The Munich exhibition overwhelms visitors with optical effects, creating what can be described as a mesmerizing immersive experience that seduces audiences with increasingly spectacular effects from room to room. Multiple rooms feature moving all-over projections that transform ordinary visitors into participants. As visitors walk across glossy black lacquered floors or make sweeping arm movements, hidden sensors detect their motions and transform the constantly evolving forms on the walls into new configurations. Chance is factored into the experience, and visitors can even control sound interactively, as compositions by musician Jacopo Baboni Schilingi respond with varied tone sequences inspired by Bach's "The Art of Fugue."

Among the 120 works spanning all of Chevalier's creative periods, visitors will find drawings, holograms, and sculptures created with 3D printers.
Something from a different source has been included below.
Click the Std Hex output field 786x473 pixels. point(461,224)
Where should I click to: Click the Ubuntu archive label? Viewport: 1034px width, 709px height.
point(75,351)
These include magical flowers far from reality, resembling creations from a garden of delights, and objects that grow from the ground like giant folded artworks. These large-format origami pieces may reference the two years the artist spent in Tokyo thanks to a scholarship, where he developed his close relationship with nature and interest in ecological problems, which he now merges in his universes of technology, nature, and art.

The virtual botanical greenhouse at the end of the exhibition route awaits its planting, as interested visitors can generate their own flowers in a participatory computer room, which are then projected onto the walls. This interactive element demonstrates Chevalier's commitment to making digital art accessible and engaging for all audiences.

The exhibition runs until March 1, 2026, at Kunsthalle München, located at Theatinerstraße 8, open daily from 10 AM to 8 PM. A catalog is available from Hirmer Verlag. Having achieved worldwide recognition with major exhibitions and outdoor projects that transform public spaces into psychedelic color experiences, Chevalier continues to push the boundaries of what digital art can accomplish in bridging the gap between technology and traditional artistic expression.